═══ Trecho do texto ═══
CONSELHO REGIONAL DE MEDICINA DO TOCANTINS – MEMÓRIA

Em se tratando do reconhecido Conselho de Medicina, instituição eminentemente representativa, a arquitetura deve, como premissa básica, enaltecer suas dimensões simbólico-representativas: notável portando como sua própria sede deve ser.

Como disse L Costa, representativa por sua notoriedade e não pelos valores ostentatórios.

Quatro pontos fundamentais alicerçaram esta proposta:

1. as dimensões arquiteturais relativas à expressividade e funcionalidade da obra.

2. os fatores bioclimaticos tão importantes nesta região.

3. o sistema construtivo racional que resulte boa solução construtiva dentro de um custo bem otimizado.

4. o necessário potencial de expansão para a conclusão da futura sede definitiva.

Questões de expressividade:

Desta forma entendemos que suas dimensões de volume e especialidade arquitetural revelam um diálogo direto com a cidade, uma relação de cheios e vazios que caracterizam sua urbanidade; sua plena relação com o entorno, dimensões concretas de cidadania. O tratamento volumétrico que enriquece o território, permite um jogo de iluminação natural e artificial que passa a criar situações inusitadas de percepção durante o dia ou no período da noite.
A elegância e leveza do conjunto ganham maior força quando o bloco do Plenário, ponto alto do programa de atividades, flutua sobre sua base “aberta” para as vias circundantes e principalmente para a av. Teotonio Segurado.
═══
**O que fazer**
[1] No memorial do Conselho de Medicina, reescreva o trecho entre "A elegância e" e "av. Teotonio Segurado.", inclusive, trocando "Plenário" por "Auditório".
[2] Por favor, prossiga com o memorial do Conselho de Medicina a partir do ponto em que ele termina.
O material a seguir vem de outra fonte.
═══ Seção de dados ═══
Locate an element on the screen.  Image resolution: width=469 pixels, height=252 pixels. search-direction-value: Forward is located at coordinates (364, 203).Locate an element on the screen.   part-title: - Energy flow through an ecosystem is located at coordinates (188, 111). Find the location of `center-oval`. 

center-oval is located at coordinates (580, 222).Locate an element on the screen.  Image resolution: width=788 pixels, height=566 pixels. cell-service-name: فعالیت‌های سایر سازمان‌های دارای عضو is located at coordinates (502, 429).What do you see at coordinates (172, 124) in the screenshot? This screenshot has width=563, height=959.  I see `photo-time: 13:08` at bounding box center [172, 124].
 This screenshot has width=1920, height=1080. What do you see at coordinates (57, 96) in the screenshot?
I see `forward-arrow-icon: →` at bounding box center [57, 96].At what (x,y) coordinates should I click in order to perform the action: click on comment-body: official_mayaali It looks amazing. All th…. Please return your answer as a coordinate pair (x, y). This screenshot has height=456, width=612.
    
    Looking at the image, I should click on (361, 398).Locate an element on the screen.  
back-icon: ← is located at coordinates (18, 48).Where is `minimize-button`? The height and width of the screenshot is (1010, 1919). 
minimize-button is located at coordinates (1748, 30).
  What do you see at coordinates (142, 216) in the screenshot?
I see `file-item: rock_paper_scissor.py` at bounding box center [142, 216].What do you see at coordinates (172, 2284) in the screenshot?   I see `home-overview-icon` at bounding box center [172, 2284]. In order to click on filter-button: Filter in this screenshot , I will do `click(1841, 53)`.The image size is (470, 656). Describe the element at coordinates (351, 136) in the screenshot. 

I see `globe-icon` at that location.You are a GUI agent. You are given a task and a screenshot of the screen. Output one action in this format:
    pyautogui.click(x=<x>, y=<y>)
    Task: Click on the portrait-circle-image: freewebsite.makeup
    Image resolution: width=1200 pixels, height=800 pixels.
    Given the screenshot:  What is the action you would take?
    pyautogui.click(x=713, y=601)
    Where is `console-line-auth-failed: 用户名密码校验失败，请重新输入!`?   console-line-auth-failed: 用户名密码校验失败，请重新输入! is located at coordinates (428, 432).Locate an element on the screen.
═══
**Respostas por item**
[1]
A elegância e leveza do conjunto ganham maior força quando o bloco do Auditório, ponto alto do programa de atividades, flutua sobre sua base “aberta” para as vias circundantes e principalmente para a av. Teotonio Segurado.

[2]
Os tratamentos adequadamente trabalhados permitem dentro do possível, transparência e opacidade, fazendo com que em momentos distintos, o espectador possa ver o prédio se desmaterializar.

O fluxo de circulação assim como a apropriada setorização das atividades afins, como demonstramos graficamente a seguir, atendem de forma natural pela “via” interna com rampas e escada, colocando a circulação vertical no ponto central do conjunto que acessa de forma imediata todas as atividades interessadas. As salas de presidência e diretoria estão em áreas menos expostas ao grande público com situações de conforto bem interessantes.

Conforto ambiental:

O projeto desenvolvido no sentido longitudinal coloca o edifício em melhor orientação com relação à insolação permitindo soluções naturais para ventilação e iluminação. As grandes aberturas com controle adequado protege as empenas das fortes chuvas, sem comprometer a importante necessidade de ventilação.

O corte transversal demonstra o possível efeito chaminé alem da conhecida edificação “vazada” na orientação apropriada. As aberturas em “shad” propiciam adequada iluminação e ventilação além de enaltecer o grande vão interno; via de ligação entre os dois acessos.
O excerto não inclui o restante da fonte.